• WHAT YOU NEED TO DO
Working line by line, output the entries below exactly as they appear.

Dataset entries:
BEGIN
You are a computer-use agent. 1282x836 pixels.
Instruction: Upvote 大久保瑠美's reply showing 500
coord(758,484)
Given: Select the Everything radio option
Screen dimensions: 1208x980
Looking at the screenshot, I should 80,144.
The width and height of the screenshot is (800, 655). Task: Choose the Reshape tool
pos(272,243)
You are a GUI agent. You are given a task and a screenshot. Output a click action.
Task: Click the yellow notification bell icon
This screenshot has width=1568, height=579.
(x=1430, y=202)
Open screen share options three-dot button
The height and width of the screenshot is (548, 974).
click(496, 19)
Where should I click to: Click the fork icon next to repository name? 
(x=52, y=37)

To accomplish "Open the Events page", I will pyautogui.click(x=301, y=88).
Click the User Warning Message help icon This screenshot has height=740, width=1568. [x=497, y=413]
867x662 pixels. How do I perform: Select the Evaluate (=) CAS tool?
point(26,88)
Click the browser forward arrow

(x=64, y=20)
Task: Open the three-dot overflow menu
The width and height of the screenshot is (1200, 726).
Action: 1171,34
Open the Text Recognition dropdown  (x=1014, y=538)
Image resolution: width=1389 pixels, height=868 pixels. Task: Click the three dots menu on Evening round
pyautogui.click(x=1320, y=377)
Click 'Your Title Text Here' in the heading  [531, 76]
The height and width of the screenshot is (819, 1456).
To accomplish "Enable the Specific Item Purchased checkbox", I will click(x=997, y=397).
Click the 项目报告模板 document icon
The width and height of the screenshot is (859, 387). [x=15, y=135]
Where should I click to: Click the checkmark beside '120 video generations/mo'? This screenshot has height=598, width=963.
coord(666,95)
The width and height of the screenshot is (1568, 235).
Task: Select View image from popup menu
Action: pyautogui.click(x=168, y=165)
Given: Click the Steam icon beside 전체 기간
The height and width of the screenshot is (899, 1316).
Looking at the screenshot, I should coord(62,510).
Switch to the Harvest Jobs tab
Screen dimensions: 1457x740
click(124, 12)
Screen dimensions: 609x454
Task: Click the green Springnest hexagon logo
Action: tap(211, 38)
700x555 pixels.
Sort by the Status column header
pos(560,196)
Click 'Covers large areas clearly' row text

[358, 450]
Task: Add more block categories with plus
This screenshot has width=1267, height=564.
END
• RESULT BELOW
You are a computer-use agent. 1282x836 pixels.
Instruction: Upvote 大久保瑠美's reply showing 500
coord(758,484)
Given: Select the Everything radio option
Screen dimensions: 1208x980
Looking at the screenshot, I should 80,144.
The width and height of the screenshot is (800, 655). Task: Choose the Reshape tool
pos(272,243)
You are a GUI agent. You are given a task and a screenshot. Output a click action.
Task: Click the yellow notification bell icon
This screenshot has width=1568, height=579.
(x=1430, y=202)
Open screen share options three-dot button
The height and width of the screenshot is (548, 974).
click(496, 19)
Where should I click to: Click the fork icon next to repository name? 
(x=52, y=37)

To accomplish "Open the Events page", I will pyautogui.click(x=301, y=88).
Click the User Warning Message help icon This screenshot has height=740, width=1568. [x=497, y=413]
867x662 pixels. How do I perform: Select the Evaluate (=) CAS tool?
point(26,88)
Click the browser forward arrow

(x=64, y=20)
Task: Open the three-dot overflow menu
The width and height of the screenshot is (1200, 726).
Action: 1171,34
Open the Text Recognition dropdown  (x=1014, y=538)
Image resolution: width=1389 pixels, height=868 pixels. Task: Click the three dots menu on Evening round
pyautogui.click(x=1320, y=377)
Click 'Your Title Text Here' in the heading  [531, 76]
The height and width of the screenshot is (819, 1456).
To accomplish "Enable the Specific Item Purchased checkbox", I will click(x=997, y=397).
Click the 项目报告模板 document icon
The width and height of the screenshot is (859, 387). [x=15, y=135]
Where should I click to: Click the checkmark beside '120 video generations/mo'? This screenshot has height=598, width=963.
coord(666,95)
The width and height of the screenshot is (1568, 235).
Task: Select View image from popup menu
Action: pyautogui.click(x=168, y=165)
Given: Click the Steam icon beside 전체 기간
The height and width of the screenshot is (899, 1316).
Looking at the screenshot, I should coord(62,510).
Switch to the Harvest Jobs tab
Screen dimensions: 1457x740
click(124, 12)
Screen dimensions: 609x454
Task: Click the green Springnest hexagon logo
Action: tap(211, 38)
700x555 pixels.
Sort by the Status column header
pos(560,196)
Click 'Covers large areas clearly' row text

[358, 450]
Task: Add more block categories with plus
This screenshot has width=1267, height=564.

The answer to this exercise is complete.